Clinical Context: The immunosuppressant prednisone is a first-line therapy administered for the treatment of autoimmune disorders. It may decrease inflammation by reversing increased capillary permeability and suppressing PMN activity and CD4 counts.
Clinical Context: Prednisolone may reduce inflammation by reversing increased capillary permeability and suppressing PMN activity and CD4 counts.
Inflammation plays a significant role in the pathogenesis of asthma. Although the inflammatory pathway mediators differ, inflammation is also important in the pathogenesis of COPD. Accordingly, glucocorticosteroids are used to temper the inflammation in these diseases.
The inhaled glucocorticoids (budesonide, fluticasone, and mometasone) have a direct route to the airways. They are only minimally absorbed systemically and thus have fewer adverse side effects than systemic glucocorticoids do. Inhaled glucocorticoids improve airflow in asthmatic patients by reducing inflammation and, in the long-term, preventing airway remodeling. These medications are less effective in COPD patients. They may slow the rate of progression in patients with COPD.
The systemic glucocorticoids (methylprednisolone, prednisone, and prednisolone) are highly efficacious in the treatment of acute exacerbations of asthma. They are also widely accepted and recommended in the treatment of COPD exacerbations. For long-term use of these medications, the adverse effect profile must be weighed against the potential benefits.
Clinical Context: Flumazenil reverses the effects of benzodiazepines in an overdose by selectively antagonizing the gamma-aminobutyric acid (GABA)–benzodiazepine receptor complex. If an overdosed patient has not responded after 5 minutes of administration of flumazenil to a cumulative dose of 5 mg, the cause of the sedation is unlikely to be a benzodiazepine.

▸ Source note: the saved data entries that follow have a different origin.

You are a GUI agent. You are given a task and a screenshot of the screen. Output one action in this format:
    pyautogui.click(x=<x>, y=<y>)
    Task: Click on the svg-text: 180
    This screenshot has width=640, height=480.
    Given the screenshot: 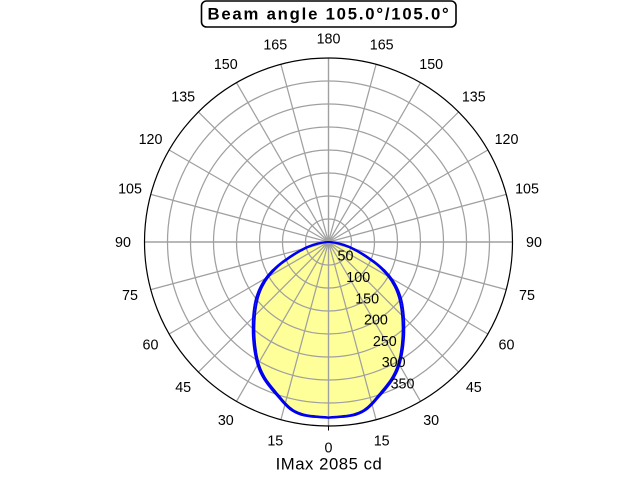 What is the action you would take?
    pyautogui.click(x=329, y=39)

Flumazenil is a short-acting agent, with a half-life of 0.7-1.3 hours; however, because most benzodiazepines have longer half-lives, multiple doses should be administered so that patients do not relapse into a sedative state.

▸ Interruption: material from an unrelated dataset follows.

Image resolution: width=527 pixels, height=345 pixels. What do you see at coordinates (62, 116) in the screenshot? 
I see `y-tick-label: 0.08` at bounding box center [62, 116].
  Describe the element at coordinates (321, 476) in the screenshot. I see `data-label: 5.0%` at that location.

Benzodiazepine antagonists are used in reversing the CNS-depressing effects of benzodiazepine overdoses. However, these agents’ ability to reverse the benzodiazepine-induced respiratory depression is less predictable. Care must be taken in reversing the effects of benzodiazepines because patients may have seizures if benzodiazepine reversal is accomplished too vigorously.

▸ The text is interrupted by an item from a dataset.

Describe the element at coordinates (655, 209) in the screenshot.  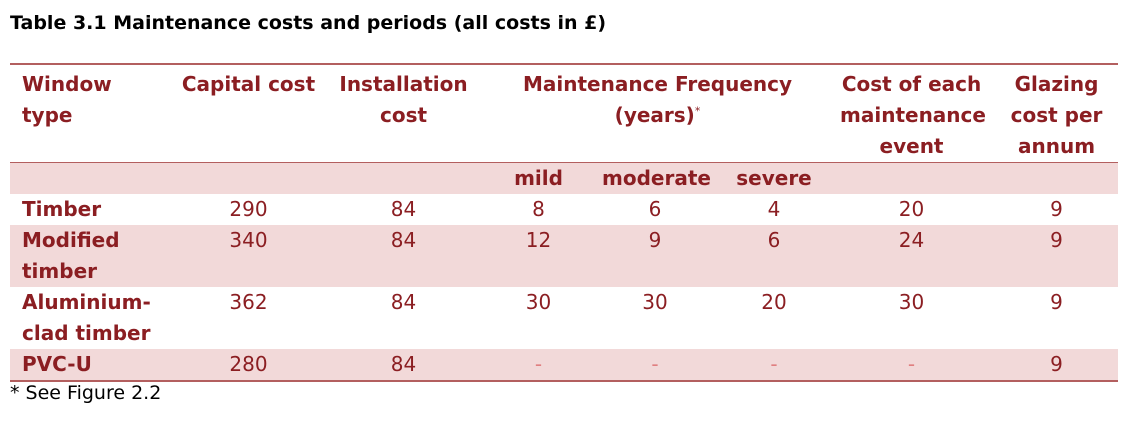
I see `cell-moderate: 6` at that location.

Clinical Context: Naloxone is a pure opioid antagonist that prevents or reverses opioid effects (eg, hypotension, respiratory depression, and sedation), possibly by displacing opiates from their receptors. This agent is used to reverse opioid intoxication.
Clinical Context: Naltrexone is an opioid antagonist that prevents or reverses opioid effects (eg, hypotension, respiratory depression, and sedation), possibly by displacing opiates from their receptors. It shows a higher affinity for mu receptors. This agent may be used to reverse opioid intoxication.
Opioid abuse, toxicity, and overdose are potential etiologies of hypoventilation and respiratory acidosis. Opioid antagonists can be used to reverse the effects of opiates and to improve ventilation.